Depuis la promulgation de la loi du 2 juillet 2013 habilitant le gouvernement à adopter des mesures de nature législative pour accélérer les projets de construction, on savait que plusieurs dispositions visant l’urbanisme attendaient la rédaction par l’exécutif de diverses ordonnances. C’est chose faite depuis le conseil des ministres du 18 décembre durant lequel la ministre de l’Egalité des territoires et du Logement, Cécile Duflot, a présenté deux ordonnances.

Une garantie jusque 100%
La première prévoit d’augmenter le taux maximal de garantie d’emprunt que les collectivités territoriales pourront consentir pour faciliter le financement de projets d’aménagement ou la création d’un statut spécifique et d’un bail emphytéotique dédié pour favoriser le développement de logements intermédiaires.

Un texte qui doit permettre « de faciliter le financement des projets d'aménagement ayant principalement pour objet la réalisation de logements » en augmentant cette capacité de garantie « que les collectivités territoriales et leurs groupements peuvent, isolément ou conjointement, apporter à des emprunts souscrits par le titulaire d'une concession d'aménagement », développe l’exécutif.

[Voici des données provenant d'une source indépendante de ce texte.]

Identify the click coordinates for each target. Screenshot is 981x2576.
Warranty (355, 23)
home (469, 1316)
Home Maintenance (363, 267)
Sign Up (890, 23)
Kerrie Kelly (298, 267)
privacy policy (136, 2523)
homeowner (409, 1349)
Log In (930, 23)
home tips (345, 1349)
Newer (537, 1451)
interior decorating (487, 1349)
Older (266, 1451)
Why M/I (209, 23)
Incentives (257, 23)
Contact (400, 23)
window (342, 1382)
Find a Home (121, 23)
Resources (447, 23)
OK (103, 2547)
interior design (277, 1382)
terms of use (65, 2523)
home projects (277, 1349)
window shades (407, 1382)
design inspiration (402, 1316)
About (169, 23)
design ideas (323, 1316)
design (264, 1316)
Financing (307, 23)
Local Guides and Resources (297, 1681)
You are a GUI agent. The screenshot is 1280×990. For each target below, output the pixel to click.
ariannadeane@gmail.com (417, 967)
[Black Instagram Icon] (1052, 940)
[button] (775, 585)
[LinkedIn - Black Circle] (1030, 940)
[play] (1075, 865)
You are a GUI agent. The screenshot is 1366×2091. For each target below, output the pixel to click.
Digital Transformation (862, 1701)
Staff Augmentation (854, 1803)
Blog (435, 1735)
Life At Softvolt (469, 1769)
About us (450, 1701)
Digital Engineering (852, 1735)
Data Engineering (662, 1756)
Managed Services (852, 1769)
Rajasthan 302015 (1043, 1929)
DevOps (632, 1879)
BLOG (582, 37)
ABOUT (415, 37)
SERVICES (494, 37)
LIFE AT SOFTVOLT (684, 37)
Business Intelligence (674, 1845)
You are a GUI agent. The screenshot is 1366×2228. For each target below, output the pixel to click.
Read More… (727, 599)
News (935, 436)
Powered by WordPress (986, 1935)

Ce taux pourra aller jusqu’à 100 % « dans les zones tendues », précise le gouvernement.

Un géoportail de l’urbanisme
La seconde ordonnance prévoit la création d’un « géoportail national de l’urbanisme ». « Ce site ouvrira aux citoyens et à l’ensemble des acteurs du secteur, un accès rapide et exhaustif aux règles applicables localement (SCOT, PLU, servitudes d’utilité publique…), à partir d’une point d’entrée unique et dans un format directement exploitable », ambitionne la ministre.

Et l’exécutif de préciser le calendrier d’application :

  • à partir du 1er janvier 2015 : transmission possible, par les collectivités publiques, des documents d’urbanisme par voie électronique ;
  • à partir du 1er janvier 2016 : obligation de mise en ligne des documents d’urbanisme couvrant leur territoire ;
  • à partir du 1er janvier 2020 : l’obligation de publication dans un recueil administratif rendant le document d’urbanisme exécutoire est remplacée par la publication électronique sur le géoportail.

Avec cette mesure, le gouvernement espère « faciliter grandement l’accès des citoyens et des professionnels à l’information » et « générer des économies de gestion pour les communes ».

Un « guichet unique » dématérialisé
La mesure était évoquée dès mars 2013 dans le programme ministériel de modernisation et de simplification du ministère de l’Egalité des territoires et du Logement. Son service du pilotage et de l'évolution des services (SPES) y précisait ainsi comment il envisageait la construction de ce nouvel outil : « Afin d’assurer une cohérence de la diffusion de ces documents, l’Etat doit jouer un rôle d’animateur sur les plans technique et organisationnel. Le géopoportail de l'urbanisme se présentera sous la forme d'un portail cartographique mutualisé avec l'infrastructure du géoportail mis en place par l'Institut national de l'information géographique et forestière (IGN). Les données consultables seront tant les textes des règlements d'urbanisme que les documents graphiques. Ces données sont standardisées pour être compatibles avec d'autres infrastructures ».

Le tout afin d’édifier un « guichet unique » sur internet d’accès aux documents d’urbanisme.